Exclusive! On-the-bank test of Avid’s new Traction carp rods
Avid’s 2.25lb and 2.75lb Traction Carp rods are really that special
SINCE their introduction a little over nine months ago, Avid’s Traction Carp rods have become the benchmark by which all sub-£100 models are judged.
Built from Reactive carbon fibre wrapped in a matt-finished 3K weave, each 12ft blank offers a unique take on the traditional parabolic action beloved of carpers. A slow build-up of power cushions the runs and lunges of hard-fighting fish, offering greater control when it really matters.
It’s just the sort of action needed for a modern day big-carp rod that multi-tasks.

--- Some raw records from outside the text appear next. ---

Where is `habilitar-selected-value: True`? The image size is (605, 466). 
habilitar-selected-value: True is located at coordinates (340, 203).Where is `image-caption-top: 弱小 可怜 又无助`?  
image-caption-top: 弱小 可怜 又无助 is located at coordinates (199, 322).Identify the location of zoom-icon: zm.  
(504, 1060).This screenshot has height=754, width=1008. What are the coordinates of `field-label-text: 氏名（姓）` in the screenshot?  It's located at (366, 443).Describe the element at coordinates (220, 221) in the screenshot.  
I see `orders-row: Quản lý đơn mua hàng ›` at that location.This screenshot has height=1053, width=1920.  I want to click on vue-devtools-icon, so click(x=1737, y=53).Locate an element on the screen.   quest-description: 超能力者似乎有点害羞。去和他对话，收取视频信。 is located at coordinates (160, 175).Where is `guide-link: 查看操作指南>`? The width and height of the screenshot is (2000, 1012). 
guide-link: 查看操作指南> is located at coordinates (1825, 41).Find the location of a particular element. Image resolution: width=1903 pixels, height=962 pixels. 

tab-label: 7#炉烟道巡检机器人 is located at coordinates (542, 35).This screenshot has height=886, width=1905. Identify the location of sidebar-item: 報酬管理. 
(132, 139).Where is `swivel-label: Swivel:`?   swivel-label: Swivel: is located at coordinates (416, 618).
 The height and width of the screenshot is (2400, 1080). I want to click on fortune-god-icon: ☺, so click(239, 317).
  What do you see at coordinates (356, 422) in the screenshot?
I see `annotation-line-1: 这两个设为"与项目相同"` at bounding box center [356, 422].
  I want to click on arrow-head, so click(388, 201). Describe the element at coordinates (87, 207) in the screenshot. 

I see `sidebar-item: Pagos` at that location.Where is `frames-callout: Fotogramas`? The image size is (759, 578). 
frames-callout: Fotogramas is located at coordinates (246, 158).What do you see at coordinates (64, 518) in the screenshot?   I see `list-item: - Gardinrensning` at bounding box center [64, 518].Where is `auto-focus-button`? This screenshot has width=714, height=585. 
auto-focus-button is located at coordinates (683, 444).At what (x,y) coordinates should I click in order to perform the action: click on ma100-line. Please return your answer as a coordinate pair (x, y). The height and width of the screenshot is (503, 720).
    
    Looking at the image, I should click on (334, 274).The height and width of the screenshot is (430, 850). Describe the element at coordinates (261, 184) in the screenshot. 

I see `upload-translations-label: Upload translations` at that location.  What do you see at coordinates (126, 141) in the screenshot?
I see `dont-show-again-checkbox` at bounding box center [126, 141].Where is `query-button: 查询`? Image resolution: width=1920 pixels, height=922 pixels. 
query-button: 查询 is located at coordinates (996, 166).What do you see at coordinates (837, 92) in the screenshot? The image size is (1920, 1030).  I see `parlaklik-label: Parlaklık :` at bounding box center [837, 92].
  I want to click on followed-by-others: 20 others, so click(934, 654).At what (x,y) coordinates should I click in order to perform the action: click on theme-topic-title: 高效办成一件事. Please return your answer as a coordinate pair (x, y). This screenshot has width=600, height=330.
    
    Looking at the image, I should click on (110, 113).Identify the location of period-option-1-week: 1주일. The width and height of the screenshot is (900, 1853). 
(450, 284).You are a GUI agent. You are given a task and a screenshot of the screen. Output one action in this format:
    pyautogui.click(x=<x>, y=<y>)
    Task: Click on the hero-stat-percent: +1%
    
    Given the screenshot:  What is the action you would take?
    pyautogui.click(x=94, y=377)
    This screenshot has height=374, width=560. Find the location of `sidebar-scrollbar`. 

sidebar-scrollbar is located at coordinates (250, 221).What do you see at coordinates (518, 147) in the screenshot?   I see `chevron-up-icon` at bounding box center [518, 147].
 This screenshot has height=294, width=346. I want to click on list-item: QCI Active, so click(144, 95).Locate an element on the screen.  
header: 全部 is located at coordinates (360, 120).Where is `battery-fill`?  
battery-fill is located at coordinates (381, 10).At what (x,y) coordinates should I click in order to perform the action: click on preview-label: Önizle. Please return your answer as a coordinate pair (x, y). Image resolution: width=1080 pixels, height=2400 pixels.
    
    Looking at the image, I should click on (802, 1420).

The original Traction models carried test curves of 3lb, 3.25lb and 3.5lb, covering everything from solid PVA bag and stick work to middle to long-range Method feeder and straight lead work.
I more than proved the point when live testing a pair of the 3lb models last November at a cold and rather uninviting-looking Boddington Reservoir where a whack of 90-plus yards with a 3oz pellet-laden Method feeder was needed to reach its denizens.
You might think that most of the general heavy-duty casting work would be taken care of by the 3lb, 3.25lb and 3.5lb models. Avid’s development team could indeed have been forgiven for lying back on their super-comfy Benchmark bedchairs and feeling a bit smug.
But not a bit of it – enter the new 2.25lb and 2.75lb test curve blanks. Both rods boast the same Reactive carbon and 3K weave as the originals, but they have a slightly softer parabolic action suiting them to smaller waters, more modest casting distances and surface and zig rig tactics.
To test these attributes, what was needed was a medium-sized lake with a healthy stock of big, snippy fish that could be tempted on a wide range of tactics.
Northamptonshire’s day-ticket Willowbrook Lake, jam-packed with handsome fish to almost 30lb, fits the bill. It’s a superb daylight venue, especially if you’re after wetting the unhooking mat without waiting all day for a run.
First up was the new Traction 2.75lb rod, rigged with a 1.5oz inline Avid lead and solid PVA bag full of micro pellets.
The blank took little persuasion to launch its payload to the centre of the lake, close to a man-made floating island. It could easily have been burdened with a heavier lead and tasked with a far longer cast.
The slightly softer 2.25lb model was kitted out with a zig rig and 2oz lead, cast close to one of the numerous lily beds. It handled the weight easily enough, but
it’s definitely not a rod with lots of clout. For all zig, surface and margin work, though, it’s ideal.
I didn’t have to wait long for the alarm to sound, as what felt like a decent fish ploughed straight through two weedbeds before I even had a chance to pick up the rod and tighten down the clutch.
Summer carp in shallow water can be tricky enough to cope with on their own, without having half a hundredweight of weed festooned along the line like so much washing. With the 2.75lb blank, it seemed all would be lost.
But deep in the belly of the blank was a core of steely strength with enough pulling power to drag the beast from its lair. The fish, having gone underneath the weed and out the other side, was still snarky about being hooked, but eventually both carp and weed came safely over the net cord.
What more can you say, other than that these rods are fabulous? I also managed two on zig rigs on the lighter model, and would happily add both to my holdall.
The 2.75lb rod battled this indignant mirror through a weedbed.